Excerpts from a dataset:
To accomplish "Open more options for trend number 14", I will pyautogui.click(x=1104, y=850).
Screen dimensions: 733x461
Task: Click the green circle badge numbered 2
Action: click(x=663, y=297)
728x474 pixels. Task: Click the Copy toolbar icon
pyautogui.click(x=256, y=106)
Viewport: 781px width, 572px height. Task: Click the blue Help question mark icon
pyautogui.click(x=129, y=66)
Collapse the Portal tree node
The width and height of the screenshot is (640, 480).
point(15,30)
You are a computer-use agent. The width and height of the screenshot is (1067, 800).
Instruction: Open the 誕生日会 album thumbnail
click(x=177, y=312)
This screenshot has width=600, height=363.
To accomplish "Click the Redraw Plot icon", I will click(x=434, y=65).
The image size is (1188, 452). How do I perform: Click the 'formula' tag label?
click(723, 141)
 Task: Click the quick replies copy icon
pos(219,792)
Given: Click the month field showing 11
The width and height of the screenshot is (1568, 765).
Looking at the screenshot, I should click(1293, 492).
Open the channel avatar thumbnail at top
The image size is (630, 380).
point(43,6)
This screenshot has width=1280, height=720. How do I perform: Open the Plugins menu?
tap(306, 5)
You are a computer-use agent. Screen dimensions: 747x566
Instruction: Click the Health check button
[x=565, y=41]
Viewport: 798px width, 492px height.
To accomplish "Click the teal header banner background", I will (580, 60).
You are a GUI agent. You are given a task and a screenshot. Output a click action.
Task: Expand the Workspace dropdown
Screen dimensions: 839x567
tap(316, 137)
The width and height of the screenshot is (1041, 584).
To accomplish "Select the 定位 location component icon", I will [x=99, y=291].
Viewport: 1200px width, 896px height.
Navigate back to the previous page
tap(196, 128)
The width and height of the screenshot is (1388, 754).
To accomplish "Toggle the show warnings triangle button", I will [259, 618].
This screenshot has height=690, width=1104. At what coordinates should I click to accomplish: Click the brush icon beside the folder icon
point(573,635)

Problem to solve. From the records above, return each line that has the string "computer".

Response box.
You are a computer-use agent. The width and height of the screenshot is (1067, 800).
You are a computer-use agent. Screen dimensions: 747x566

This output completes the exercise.